Updated: Dec 20, 2019

I recently watched a YouTube video from the Religious Freedom Center of the Freedom Forum Institute, “Disrupt the Narrative: Centering African American Perspectives on Religious Freedom.” It was a meeting of theologians gathering to talk about religious freedom. A gentleman asked the question “how do we know that we do not have religious freedom.” Well, an answer I may provide is this: One could say true religious freedom is being denied when public policy lacks in providing the same brand and quality of liberty to religious minorities that would be provided to the majority. This would hold true in this country to religious conservatives in particular. An “eye opening” example for me was the discovery of the way southern Christian conservatives and their counterparts in the north theologized the notion of segregation! I am continuously amazed at what I am being exposed to as I move through this phase of the Sister’s Perspective. This contentious relationship between politics and religion literally leaves me speechless at time. The biggest thing that amazes me are the revelations of ways that certain factions/cultures will leverage the First Amendment on Religious freedom to advance their agenda.

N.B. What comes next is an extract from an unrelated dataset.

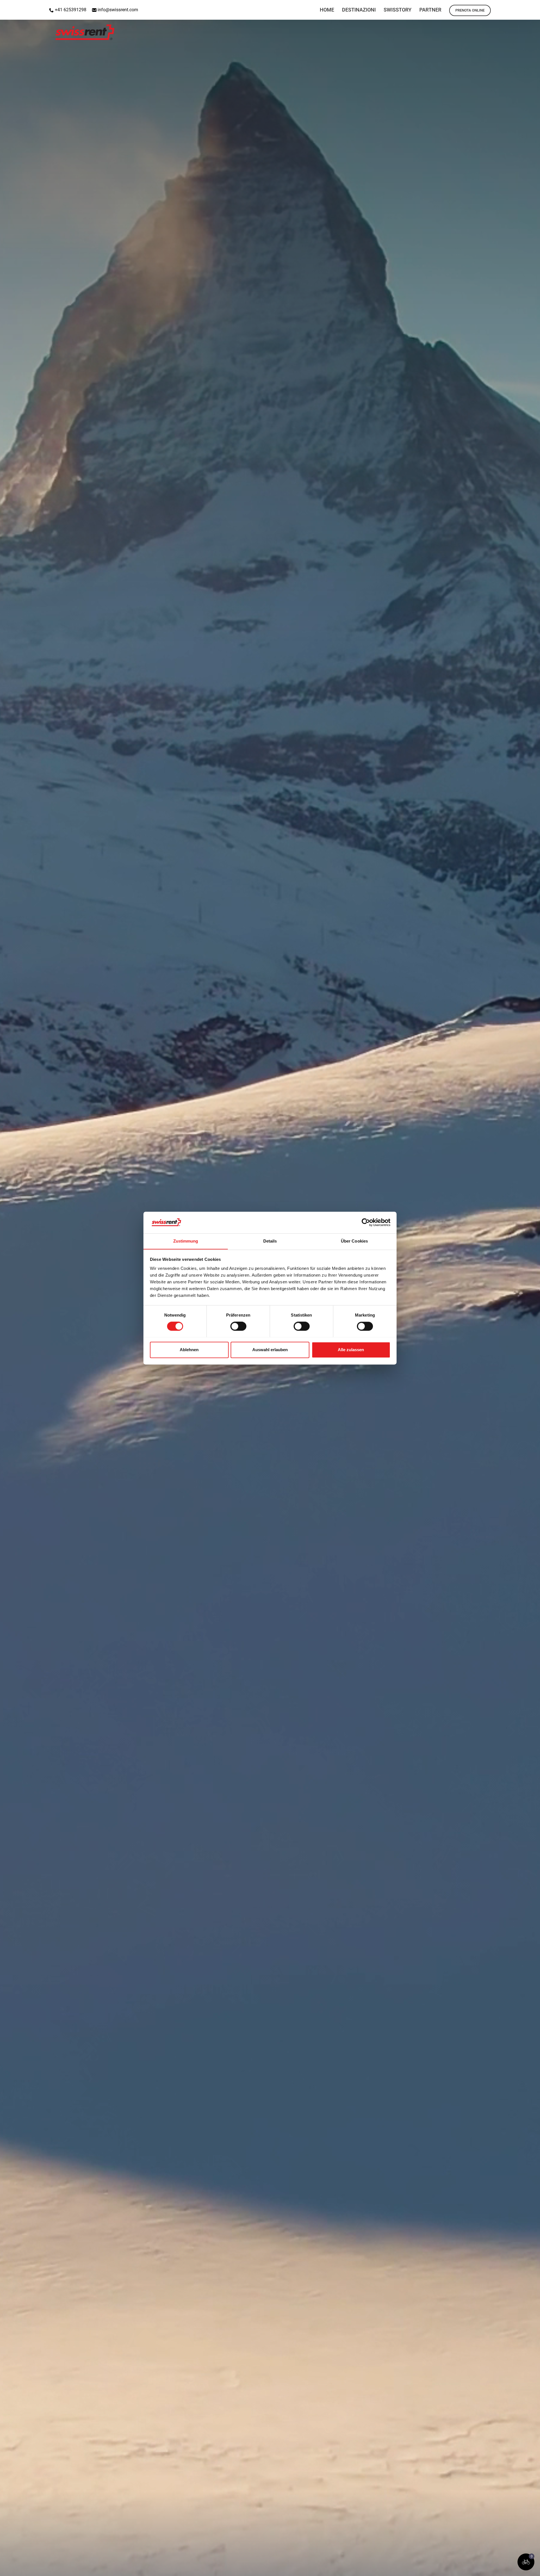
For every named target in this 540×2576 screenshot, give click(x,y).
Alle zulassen (351, 1349)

In reading Tisa Wenger’s Christian Century essay, Americans Have Never Agreed on What Religious Freedom Means. It took time for me to reframe a true meaning of the “Separation of church and state” as an issue that relates to religious freedom and the recognition of God in public space. In 1962, the Supreme Court ruled in Engel v. Vitale in which a group of families of public-school students in the Herricks Union Free School District of New York City sued school board president. The argument stemmed from the voluntary prayer written by the state board of regents to "Almighty God" and how it contradicted their religious beliefs. Ive never considered a flip side to the argument, but by giving many the choice not to pray, it simultaneously denied the opportunity of others to engage God in dialogue. Then there was the ruling in the Bob Jones vs. The United States case. In this decision, the US Supreme Court held that the 1st Amendment provision did not prohibit the Internal Revenue Service from revoking the tax exempt status of religious organizations whose practices are contrary to compelling government laws. It would seem this decision provided a rational for religious institutions to engage in discriminatory policies against minorities.

Will there ever be a middle ground on religious freedom that creates a balance for both religious minorities and Christian conservatives? Perhaps not, but the challenge we face as believers or whatever being we choose to worship is, is to strive to be balanced individually and collectively. So maybe we should just be obedient to the struggle and keep striving to reach that middle ground.